Nesse momento, alguns discutem qual é a validade de uma loja dessas em nosso país, e alguns ainda encontram dificuldades em encontrar uma explicação minimamente razoável. Vamos deixar de lado as questões elitistas, o fato de alguns babacas cantarem pérolas do tipo “eu… sou brasileiro… com muito orgulho… com muito amor…” na abertura da loja, e de pessoas ficarem na fila por quase 24 horas para uma inauguração de loja. Isso tudo não será levado em consideração nesse post.

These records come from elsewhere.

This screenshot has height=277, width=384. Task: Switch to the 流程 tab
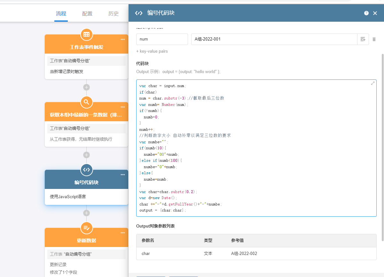click(x=61, y=13)
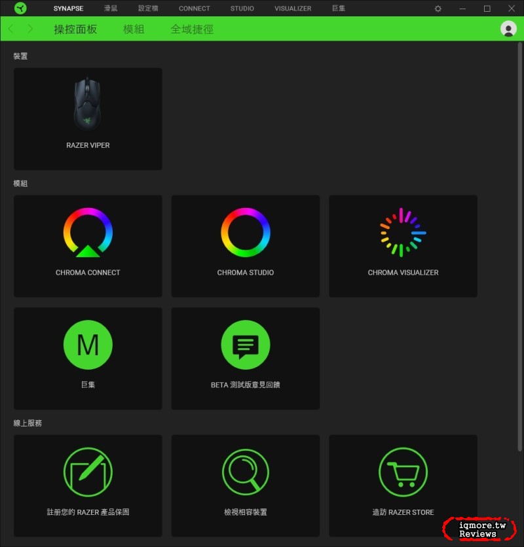Image resolution: width=524 pixels, height=547 pixels.
Task: Click the user profile avatar
Action: click(509, 28)
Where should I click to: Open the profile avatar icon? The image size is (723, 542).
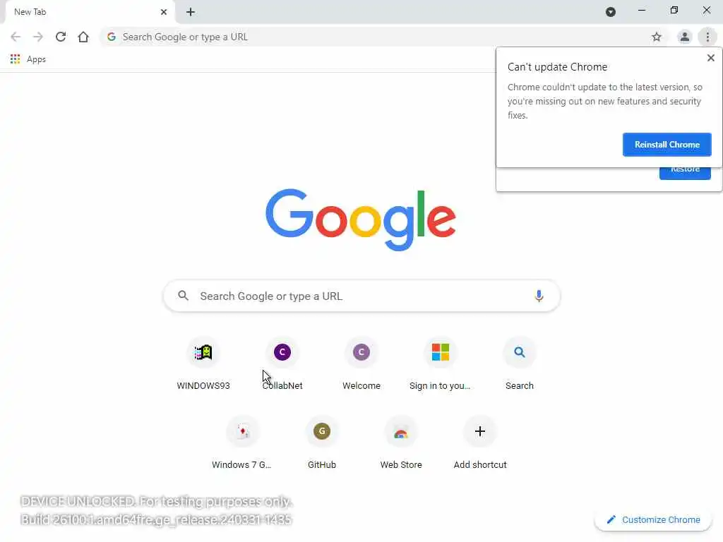[x=685, y=37]
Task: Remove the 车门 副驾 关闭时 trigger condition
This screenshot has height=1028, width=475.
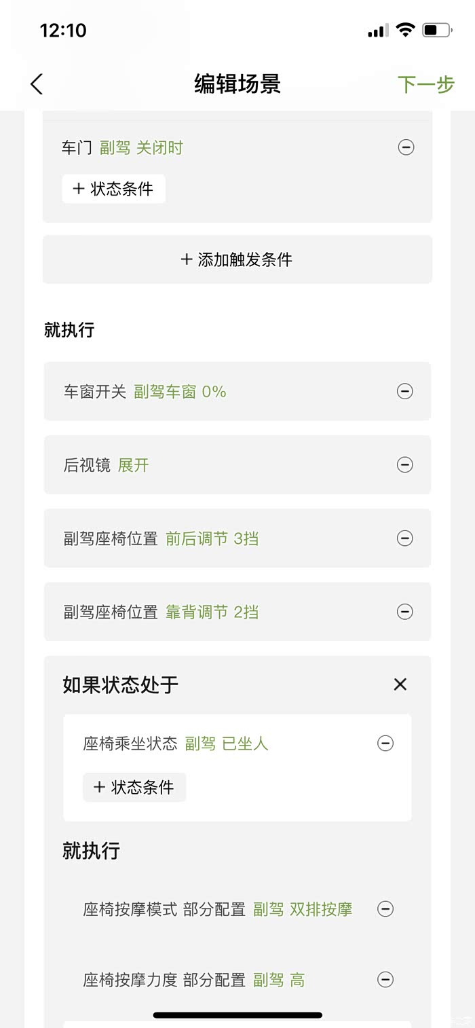Action: pos(406,147)
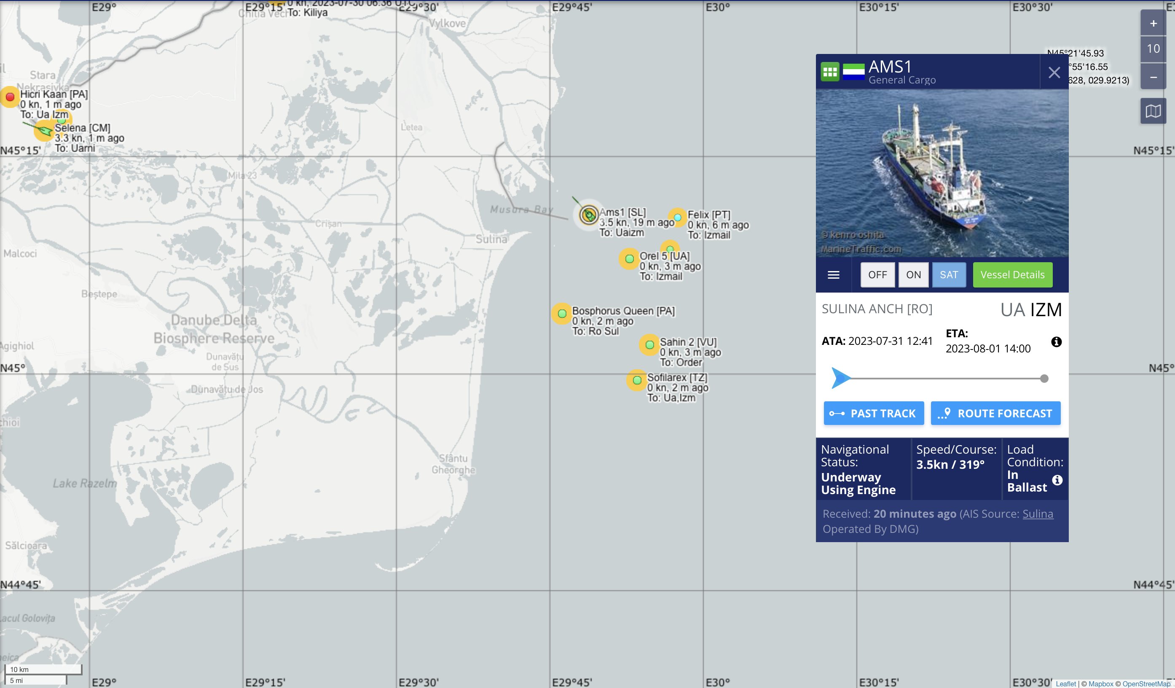This screenshot has height=688, width=1175.
Task: Toggle the ON layer display option
Action: point(914,274)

O importante aqui é descobrir o que vai acontecer depois que o frenesi passar.

A Apple Store existe para, basicamente, vender produtos Apple, com a experiência Apple. Samsung, Sony e outras grandes marcas usam do mesmo modelo de negócios, com lojas próprias em diferentes cidades (se bem que, nas minhas férias em Balneário Camboriú/SC, eu visitei uma loja Samsung, e saí de lá pasmo com a ignorância dos ditos “especialistas” em relação aos produtos por eles vendidos). Porém, como é na Apple, a experiência se torna “mágica e revolucionária”.

De qualquer forma, o comprador que entrar em uma Apple Store pode ter a certeza que vai encontrar uma experiência diferenciada, um suporte de alta qualidade para eliminar suas dúvidas, e um pós venda que vai tentar resolver os seus problemas da melhor maneira possível, sem te culpar por algo que você não sabe fazer, e sem empurrar com a barriga, deixando você sem o produto por semanas.

Mas isso, na teoria.

Pouco foi informado sobre como será a política da Apple no Brasil em relação à assistência técnica de seus produtos em suas lojas físicas. Em outros países, o cliente tem até 30 dias para desistir da compra, sem dar maiores explicações, e quando um produto apresenta defeito grave estando na garantia, o cliente sai da loja com um produto completamente novo. Porém, as leis brasileiras são outras, e a própria Apple não é obrigada a seguir nada disso.

Mas acho fundamental que a Apple ao menos se preocupe em oferecer soluções diferenciadas para os casos de assistência. Não ter diferença alguma de uma loja autorizada ou de um e-commerce é, na minha opinião, desperdício de prestígio de marca, para dizer o mínimo.

Se bem que uma Apple Store Brasil na Village Mall visa uma coisa: vendas de produtos caros.

Tudo bem. Então, que a chegada de uma Apple Store no Brasil ao menos represente uma mudança de pensamento da própria Apple em relação ao nosso país. Que ao menos os lançamentos da empresa desembarquem mais rápido no nosso mercado. Sabe, é patético as pessoas ainda acreditarem que Tim Cook e sua turma se importam com o mercado brasileiro, uma vez que eles lucram de forma absurda com o “fator Brasil”, e trazendo os lançamentos apenas na terceira janela de lançamentos.

Na prática, a Apple trata o consumidor brasileiro como um qualquer… e tem gente que bate palma para isso.

Não acredito em preços mais competitivos na Apple Store Brasil. Sem nem nas vendas virtuais eles conseguem fazer isso, que dirá na loja física, que exige uma logística mais cara (sem falar nos funcionários que precisam ser pagos e comissionados).

Porém, se vamos continuar pagando caro pelos produtos, que ao menos não precisemos mais esperar tanto tempo para que eles cheguem ao nosso mercado. É mais do que razoável receber os lançamentos na mesma janela que nos Estados Unidos. É o mínimo que se pede.

Afinal de contas, a partir de agora, temos uma Apple Store no Brasil. Logo, nada mais justo.